2.4. Preghiera personale preghiera pubblica


Un aspetto importante della preghiera è anche la differenza che esiste tra una preghiera personale fatta nel
privato e una preghiera pubblica fatta nell’assemblea.
La preghiera personale deve essere costante nella vita del credente, perché gli permette di crescere
spiritualmente nonché di realizzare sempre l’opera di Dio nella propria vita. Nella preghiera personale il
credente potrà esporre a Dio quelli che sono i bisogni più intimi e personali, lì nella cameretta segreta che
Gesù indica nel suo insegnamento (Matteo 6:6).
La preghiera pubblica è qualcosa di diverso, perché non è più l’intima preghiera personale dove poter
pregare unicamente per i propri bisogni e quindi a titolo personale, la preghiera pubblica sarà innalzata a
nome di tutti i presenti.
Il culto cristiano deve essere caratterizzato dalla presenza della preghiera spontanea, spirituale e
comunitaria (Atti 2:42; Efesini 5:18-20;).
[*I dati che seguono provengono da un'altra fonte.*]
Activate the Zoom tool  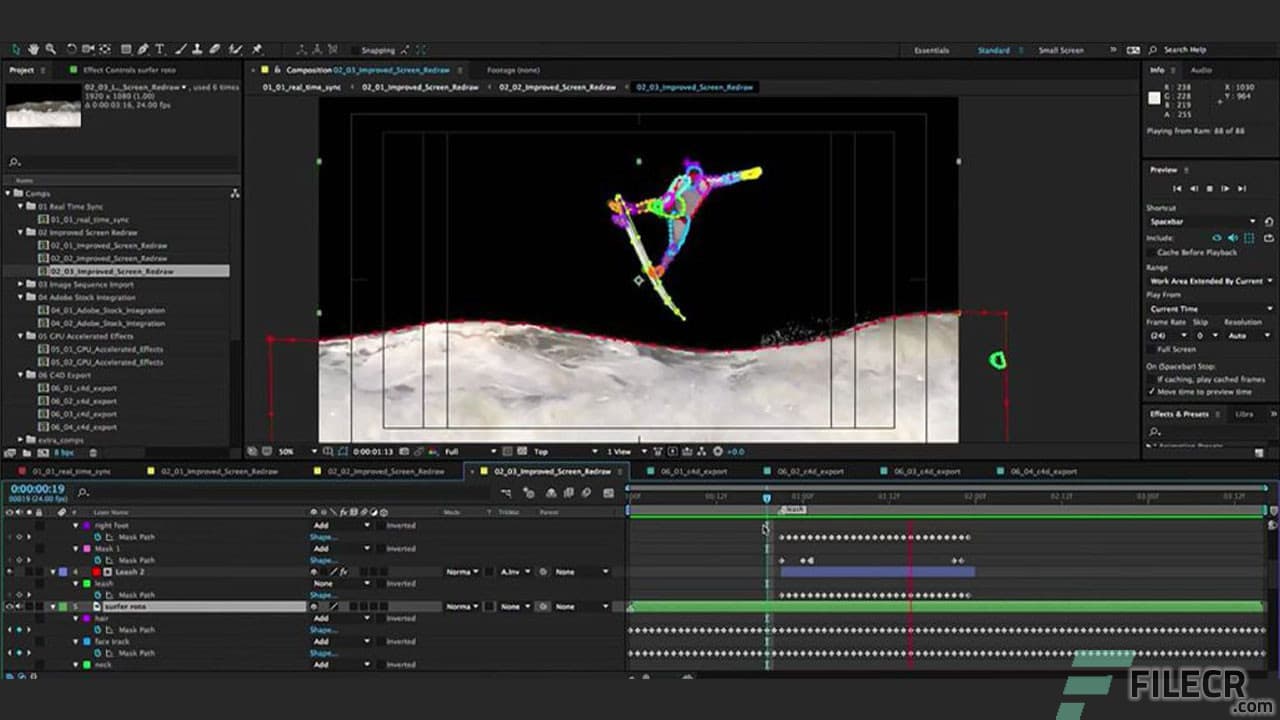coord(49,48)
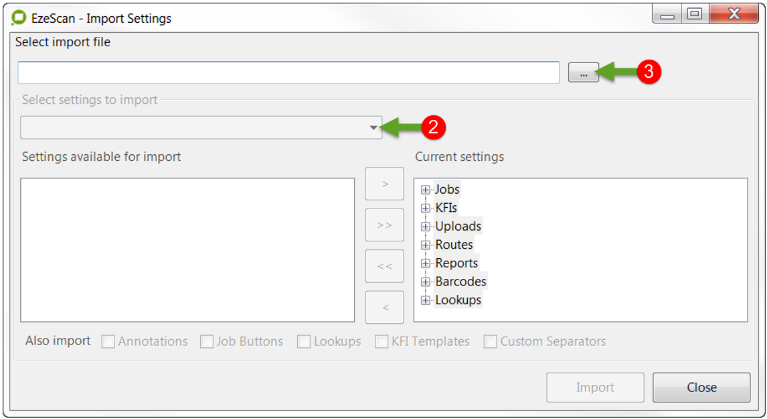
Task: Expand the Barcodes tree node
Action: point(426,282)
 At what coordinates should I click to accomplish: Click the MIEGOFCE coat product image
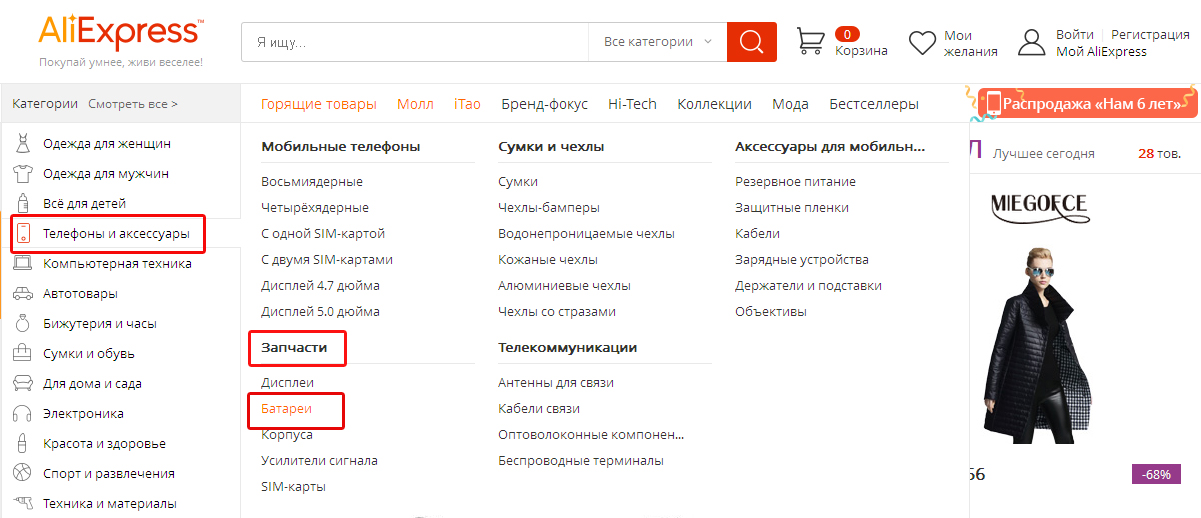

Questa preghiera si differenzia dalla preghiera personale per il
contenuto espresso perché non riguarderà la propria sfera privata ma sarà fatta a nome di tutti i presenti,
sarà rivolta a Dio esponendo le richieste collettive della comunità e infine richiederà un “amen” unanime
dell’intera assemblea che confermerà ciò che è stato detto e richiesto a nome della Chiesa (Atti 4:24; 1
Corinzi 14:16). Questo comporta anche l’ordine di non sovrapporsi in più preghiere ma pregando ognuno a
turno. La preghiera deve sgorgare naturale dal cuore non deve essere d’obbligo ma non deve neanche
attendere di scaturire da “straordinarie e mistiche sensazioni”, deve nascere dal desiderio di pregare
insieme il Signore.

3. L’esaudimento di Dio alla preghiera


La preghiera fatta secondo gli insegnamenti della Scrittura è sempre ascoltata da Dio, ma l’essere ascoltata
è una cosa e l’essere esaudita è un’altra. Dio vuole rispondere alle preghiere di quanti lo invocano, ma non
sempre la risposta sarà un esaudimento, perché Dio opera secondo la Sua sovrana volontà che è anche il
meglio per la nostra vita (1 Giovanni 5:14-15 cfr. 2 Corinzi 12:8-9; Giacomo 5:16-18). Da ciò si evince:
- Dio ascolta;
- Dio risponde;
- non sempre però risponde con un esaudimento.
Il credente deve imparare a ringraziare sempre Dio anche quando non concede ciò che è richiesto in
preghiera perché la Sua volontà prevede qualcosa di migliore, riconoscendo la natura sapiente di Dio che è
Onnisapiente riuscendo a vedere al di là di quello che riesce a vedere l’uomo. Quando Dio risponde
negativamente sta proteggendo, sta curando, a volte educando e portando avanti la vita dei Suoi figli.

4. Conclusione
La preghiera è un elemento fondamentale nella vita di ogni credente, la Sua Parola ci spinge ad una vita
caratterizzata dalla preghiera. I santi servi del Signore hanno fatto della preghiera un aspetto centrale della
loro vita e hanno visto Dio all’opera nelle loro vita. Se noi oggi impariamo a vivere nella preghiera
realizzeremo sempre la mano di Dio all’opera nella nostra vita, nelle risposte positive e negative, negli
esaudimenti e nelle negazioni la nostra vita sarà benedetta e prospererà davanti al Signore.